Gabriel Ganley, influenciador do mundo Wellness, teve morte súbita causada por cardiomiopatia hipertrófica. Gabriel foi encontrado morto no apartamento onde morava na Zona Leste de São Paulo. O influenciador expressava explicitamente nas redes sociais o seu uso de hormônios para o desenvolvimento hipertrófíco e apareceu em diversos conteúdos reforçando comportamentos que indicava o abuso de substâncias.
O mundo da internet proporcionou um lugar sem regimentos severos seguidos consequências, aprendemos a viver nessa “terra sem lei”, e como o digital virou uma extensão do que há no físico, o mundo real intensificou os fenômenos abarcados pelo digital por consequência.
As corridas, os shots matinais, diversas vitaminas, academia o uso generalizado de remédios de diabetes para perda de peso, a exigência do corpo perfeito e disciplina, se teletransportaram para o cotidiano global como uma febre. O que veio para interromper um ciclo vicioso e prejudicial de abusos de substâncias e negligências nas gerações anteriores, ganhou uma nova forma, mas dessa vez, mascarada de “auto cuidado”.
Números da Agência Nacional de Vigilância Sanitária (Anvisa) mostram que o uso de testosterona cresceu 670% nos últimos cinco anos, evidenciando a expansão desse mercado no país. Segundo a Sociedade Brasileira de Endocrinologia e Metabologia, a estimativa é que 3,3% da população no país está inserida nessa realidade. Sendo 6,4% homens e 1,6% mulheres – seja usuária ocasional ou frequente -, até 18,4% entre esportistas recreacionais, 13,4% entre atletas, 12,4% entre a população carcerária e 2,3% entre estudantes do ensino médio.
São dados alarmantes sobre a saúde, não só física.
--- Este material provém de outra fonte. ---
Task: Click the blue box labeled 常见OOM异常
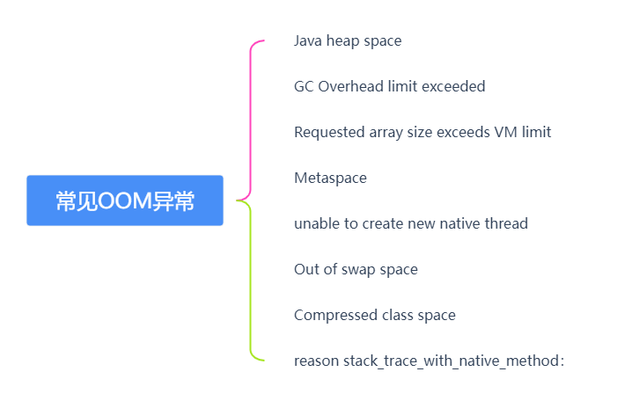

Esses dados revelam um padrão de consumo estético instituído de maneira dissimulada nas redes, levando a decadência física e mental.
Me pergunto em que momento a deliberação desse mercado incidiu de forma tão violenta na nossa sociedade a ponto de causar desestabilização física e emocional na população.
Como deixamos isso acontecer? Quando iremos nos responsabilizar e trazer não de forma individual o problema, mas como um caso severo de saúde pública.
Corpo perfeito e afirmação da masculinidade
A política do “shape perfeito” inundou a internet nos últimos anos, com maior incidência nos homens. Diversos perfis de influencers fitness, estimulavam a academia como forma de “curar” uma determinada lacuna emocional.
Páginas de memes engajando cada vez mais o comportamento do “homem triste, deve puxar ferro”, um estilo de vida que substituiu de forma inconsciente um dos principais métodos no auxílio para uma boa saúde mental.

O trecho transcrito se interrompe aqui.